According to Grasso, UAA will look favourably on claims if clients do the right thing.

“There’s a quote from Rupert Murdoch that I use, “I don’t mind if you lose some of my money but if you lose my reputation, I’ll be ruthless,” and we take the same approach with our clients. If you’ve got a long-term client who is reputable and paying $250,000 in premiums per annum and they’re not frequent claimants and using insurance for maintenance, don’t squabble over a few thousand dollars,” said Grasso.

“In our opinion, you’re better off having the conversation with the client and the broker and saying technically our obligation is not really there to cover this particular component, our obligation is only related to the claim but if it’s a bit grey we don’t want to squabble either, as Sam rightly points out, some circumstances are not black and white and we always look at claims from a commercial perspective,” he said.

“The client then knows that you know what you are talking about. We’re not an insurance company that accepts the wool puuled over our eyes, the broker and client understand and respect that as well.  That way, the broker can have the one on one conversation with the client, the client knows we respect them and in return they have respect for the Broker and Insurer. As Sam demonstrated, the client with the bolts has stuck with Trans West and UAA for 15 years because of the levels of respect and understanding,” said Grasso.

Sofi explains how insurance, like most other aspects of the crane industry, is based on traditional business values.

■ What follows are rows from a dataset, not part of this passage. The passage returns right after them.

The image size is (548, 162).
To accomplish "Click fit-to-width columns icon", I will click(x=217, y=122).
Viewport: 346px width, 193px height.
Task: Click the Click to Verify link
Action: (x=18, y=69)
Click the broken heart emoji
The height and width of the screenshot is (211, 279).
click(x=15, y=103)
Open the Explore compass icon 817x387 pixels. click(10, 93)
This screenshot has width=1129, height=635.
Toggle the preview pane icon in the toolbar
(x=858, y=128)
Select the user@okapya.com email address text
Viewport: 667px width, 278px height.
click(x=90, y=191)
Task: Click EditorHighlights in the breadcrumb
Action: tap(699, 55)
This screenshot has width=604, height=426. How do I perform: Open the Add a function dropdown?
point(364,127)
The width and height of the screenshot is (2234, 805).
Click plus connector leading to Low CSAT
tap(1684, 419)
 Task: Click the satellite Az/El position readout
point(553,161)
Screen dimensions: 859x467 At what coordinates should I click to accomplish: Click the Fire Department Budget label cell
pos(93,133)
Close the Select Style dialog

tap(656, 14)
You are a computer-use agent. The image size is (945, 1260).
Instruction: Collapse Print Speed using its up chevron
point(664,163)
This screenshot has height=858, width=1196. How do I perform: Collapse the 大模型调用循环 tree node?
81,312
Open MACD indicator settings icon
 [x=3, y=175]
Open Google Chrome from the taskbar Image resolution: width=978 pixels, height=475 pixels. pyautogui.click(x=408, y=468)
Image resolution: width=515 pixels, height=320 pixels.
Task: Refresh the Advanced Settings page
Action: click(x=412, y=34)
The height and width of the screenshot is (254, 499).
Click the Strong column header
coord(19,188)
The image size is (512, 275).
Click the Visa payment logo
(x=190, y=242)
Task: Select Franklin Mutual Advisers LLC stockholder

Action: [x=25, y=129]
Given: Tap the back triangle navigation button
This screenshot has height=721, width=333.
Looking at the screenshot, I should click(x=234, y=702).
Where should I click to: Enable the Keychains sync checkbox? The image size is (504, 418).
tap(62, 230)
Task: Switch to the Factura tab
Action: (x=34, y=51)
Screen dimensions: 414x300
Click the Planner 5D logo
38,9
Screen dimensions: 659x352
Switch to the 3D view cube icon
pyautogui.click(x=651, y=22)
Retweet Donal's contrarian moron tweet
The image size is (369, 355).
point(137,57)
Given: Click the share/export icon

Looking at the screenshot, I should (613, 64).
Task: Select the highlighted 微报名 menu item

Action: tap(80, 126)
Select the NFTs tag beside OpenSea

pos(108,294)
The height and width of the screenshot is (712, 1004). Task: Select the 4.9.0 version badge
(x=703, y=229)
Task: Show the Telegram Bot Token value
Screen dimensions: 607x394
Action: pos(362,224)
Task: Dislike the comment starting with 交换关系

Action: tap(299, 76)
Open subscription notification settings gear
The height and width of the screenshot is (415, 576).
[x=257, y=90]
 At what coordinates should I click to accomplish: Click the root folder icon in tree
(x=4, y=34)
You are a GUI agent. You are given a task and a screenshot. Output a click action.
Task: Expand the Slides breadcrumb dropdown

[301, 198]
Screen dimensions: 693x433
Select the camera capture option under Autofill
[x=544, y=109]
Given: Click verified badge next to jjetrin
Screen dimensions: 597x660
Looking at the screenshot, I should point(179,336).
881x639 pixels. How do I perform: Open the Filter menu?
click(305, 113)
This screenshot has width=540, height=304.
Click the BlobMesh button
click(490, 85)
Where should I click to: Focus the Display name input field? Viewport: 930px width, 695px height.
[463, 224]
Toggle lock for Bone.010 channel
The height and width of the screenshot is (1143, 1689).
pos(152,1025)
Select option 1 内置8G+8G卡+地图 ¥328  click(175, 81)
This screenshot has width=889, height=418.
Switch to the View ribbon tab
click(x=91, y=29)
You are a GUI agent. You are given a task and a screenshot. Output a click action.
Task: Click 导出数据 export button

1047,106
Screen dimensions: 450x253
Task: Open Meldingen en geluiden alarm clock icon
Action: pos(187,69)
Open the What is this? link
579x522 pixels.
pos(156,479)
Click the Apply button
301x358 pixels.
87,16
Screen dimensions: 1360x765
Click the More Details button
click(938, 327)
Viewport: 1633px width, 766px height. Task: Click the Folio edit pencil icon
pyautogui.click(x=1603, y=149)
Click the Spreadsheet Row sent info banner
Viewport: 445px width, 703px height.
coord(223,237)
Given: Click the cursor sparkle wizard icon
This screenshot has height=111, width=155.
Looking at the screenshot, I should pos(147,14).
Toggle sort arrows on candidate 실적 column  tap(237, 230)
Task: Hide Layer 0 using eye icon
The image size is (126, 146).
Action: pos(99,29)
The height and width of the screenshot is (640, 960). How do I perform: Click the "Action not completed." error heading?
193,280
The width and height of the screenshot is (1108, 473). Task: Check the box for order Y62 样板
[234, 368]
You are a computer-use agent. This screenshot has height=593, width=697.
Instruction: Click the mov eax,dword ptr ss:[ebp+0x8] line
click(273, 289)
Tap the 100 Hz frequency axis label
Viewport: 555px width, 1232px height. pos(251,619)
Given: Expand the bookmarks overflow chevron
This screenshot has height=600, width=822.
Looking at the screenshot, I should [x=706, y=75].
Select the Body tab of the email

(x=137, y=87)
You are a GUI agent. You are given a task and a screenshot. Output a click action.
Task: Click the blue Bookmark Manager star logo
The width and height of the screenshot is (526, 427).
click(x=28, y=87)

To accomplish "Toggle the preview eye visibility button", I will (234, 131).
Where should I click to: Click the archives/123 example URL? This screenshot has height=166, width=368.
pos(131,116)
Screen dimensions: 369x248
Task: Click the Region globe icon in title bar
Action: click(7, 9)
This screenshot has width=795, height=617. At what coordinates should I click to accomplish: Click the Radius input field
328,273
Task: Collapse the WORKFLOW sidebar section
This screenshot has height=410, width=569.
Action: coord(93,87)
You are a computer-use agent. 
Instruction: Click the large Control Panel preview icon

“Loyalty in business is honoured less and less but in UAA’s case I think it’s appreciated. We deal with UAA because we have flexibility in our relationship, we know the parameters within which we can and can’t operate and UAA know they can trust my word. If I’ve made a mistake, I’ll put my hand up and say I’ve made the mistake and I’ll get on the phone to George and explain that our intent was always there and these are the reasons why, can you do something? My staff know that if they’ve made a mistake, they are to tell me immediately and not try to hide it. You have to live with your integrity,” said Sofi.

“Trust and integrity is paramount in all business relationships, particuarly in our business,’ said Grasso.

“As Sam has said, there are other underwriters in the market but UAA is the pioneer in mobile plant and machinery with a product that has been developed since 1972, and the competitors have looked at our product and literally copied and pasted the wording from our contracts. We realise nobody re-invents the wheel and we are quite flattered that our competitors hold our policy in such high regard. As Sam highlighted, it’s not just about the wording, it is about the services provided from the underwriting perspective, the support of our business development managers and underwriters offer and their ability for them to do a deal. They’re not just coffee drinkers out there talking to brokers with products to sell, they actually have underwriting capabilities and authority,” said Grasso.

“Our claims services team means our claims are actually serviced here in Australia. Competitors have a very limited scope to manage claims in some cases up to $50,000 or $100,000 at maximum. Anything greater and it needs to go to their security which, in most cases, is based in London. At UAA, we understand how the industry operates and we work hard to support the industry as much as we can. This is a fundamental difference between UAA and the other competitive underwriters,” he said.